PROVIDED INFORMATION →
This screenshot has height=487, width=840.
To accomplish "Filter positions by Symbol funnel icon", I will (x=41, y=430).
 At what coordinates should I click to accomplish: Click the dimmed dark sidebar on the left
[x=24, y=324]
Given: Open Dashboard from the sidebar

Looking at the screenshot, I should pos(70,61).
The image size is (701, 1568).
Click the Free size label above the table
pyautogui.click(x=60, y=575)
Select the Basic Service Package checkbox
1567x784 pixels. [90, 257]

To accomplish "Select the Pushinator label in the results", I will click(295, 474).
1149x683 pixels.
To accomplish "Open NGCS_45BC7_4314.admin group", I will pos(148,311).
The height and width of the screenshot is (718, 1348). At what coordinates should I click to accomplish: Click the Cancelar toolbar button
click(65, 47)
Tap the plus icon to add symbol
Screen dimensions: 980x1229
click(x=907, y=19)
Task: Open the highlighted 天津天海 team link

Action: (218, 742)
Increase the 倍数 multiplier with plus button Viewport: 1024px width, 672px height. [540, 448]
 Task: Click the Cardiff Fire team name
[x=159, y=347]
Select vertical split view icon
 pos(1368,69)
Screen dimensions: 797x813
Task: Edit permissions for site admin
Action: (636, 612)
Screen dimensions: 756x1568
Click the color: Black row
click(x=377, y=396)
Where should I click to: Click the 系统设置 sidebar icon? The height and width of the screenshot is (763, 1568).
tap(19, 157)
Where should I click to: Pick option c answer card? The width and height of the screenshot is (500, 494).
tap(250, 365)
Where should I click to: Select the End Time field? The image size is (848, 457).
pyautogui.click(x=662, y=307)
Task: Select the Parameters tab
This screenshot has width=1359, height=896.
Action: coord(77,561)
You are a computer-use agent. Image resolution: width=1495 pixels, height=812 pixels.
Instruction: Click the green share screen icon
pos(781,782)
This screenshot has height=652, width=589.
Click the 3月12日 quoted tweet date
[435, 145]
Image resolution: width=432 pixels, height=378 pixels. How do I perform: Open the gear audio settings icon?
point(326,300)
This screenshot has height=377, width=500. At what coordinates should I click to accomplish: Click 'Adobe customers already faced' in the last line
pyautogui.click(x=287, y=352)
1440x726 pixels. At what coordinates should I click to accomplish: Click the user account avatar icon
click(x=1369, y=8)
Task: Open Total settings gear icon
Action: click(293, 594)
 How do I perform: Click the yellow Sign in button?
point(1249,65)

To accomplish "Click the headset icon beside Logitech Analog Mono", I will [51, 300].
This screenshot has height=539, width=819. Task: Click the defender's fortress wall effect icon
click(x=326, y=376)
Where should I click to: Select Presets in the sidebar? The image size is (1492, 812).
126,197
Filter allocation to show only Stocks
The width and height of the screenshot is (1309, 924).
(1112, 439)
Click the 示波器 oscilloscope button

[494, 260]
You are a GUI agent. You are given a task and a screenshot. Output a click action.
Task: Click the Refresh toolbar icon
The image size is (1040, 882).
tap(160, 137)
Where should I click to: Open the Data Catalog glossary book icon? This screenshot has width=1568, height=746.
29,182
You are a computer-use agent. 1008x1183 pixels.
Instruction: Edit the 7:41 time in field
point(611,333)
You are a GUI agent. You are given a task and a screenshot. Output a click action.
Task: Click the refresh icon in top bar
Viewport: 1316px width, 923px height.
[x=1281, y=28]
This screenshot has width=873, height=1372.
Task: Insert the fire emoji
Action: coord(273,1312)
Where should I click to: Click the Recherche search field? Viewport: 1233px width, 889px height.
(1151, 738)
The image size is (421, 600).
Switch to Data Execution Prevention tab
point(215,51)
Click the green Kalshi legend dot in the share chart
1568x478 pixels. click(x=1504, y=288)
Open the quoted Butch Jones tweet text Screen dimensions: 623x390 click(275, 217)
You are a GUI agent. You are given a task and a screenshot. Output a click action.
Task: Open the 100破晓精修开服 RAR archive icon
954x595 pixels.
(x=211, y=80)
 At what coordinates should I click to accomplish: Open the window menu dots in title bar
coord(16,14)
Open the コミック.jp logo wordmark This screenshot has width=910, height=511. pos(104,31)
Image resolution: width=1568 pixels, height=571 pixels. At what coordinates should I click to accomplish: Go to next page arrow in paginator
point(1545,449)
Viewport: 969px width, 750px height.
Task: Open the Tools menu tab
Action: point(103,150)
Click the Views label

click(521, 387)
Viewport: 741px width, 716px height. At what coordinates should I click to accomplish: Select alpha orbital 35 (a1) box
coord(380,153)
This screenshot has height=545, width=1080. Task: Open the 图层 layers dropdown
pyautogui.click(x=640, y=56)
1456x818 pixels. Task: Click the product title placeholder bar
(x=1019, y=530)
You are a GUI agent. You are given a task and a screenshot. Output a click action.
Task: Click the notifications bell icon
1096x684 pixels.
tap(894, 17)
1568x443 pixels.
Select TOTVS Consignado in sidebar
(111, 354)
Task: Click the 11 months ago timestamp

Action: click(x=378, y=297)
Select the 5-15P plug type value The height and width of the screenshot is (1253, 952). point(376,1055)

PROBLEM TO WORK ON → If a line of the entries above includes the word "will", count it; then state the total and nothing else.

REPLY → 4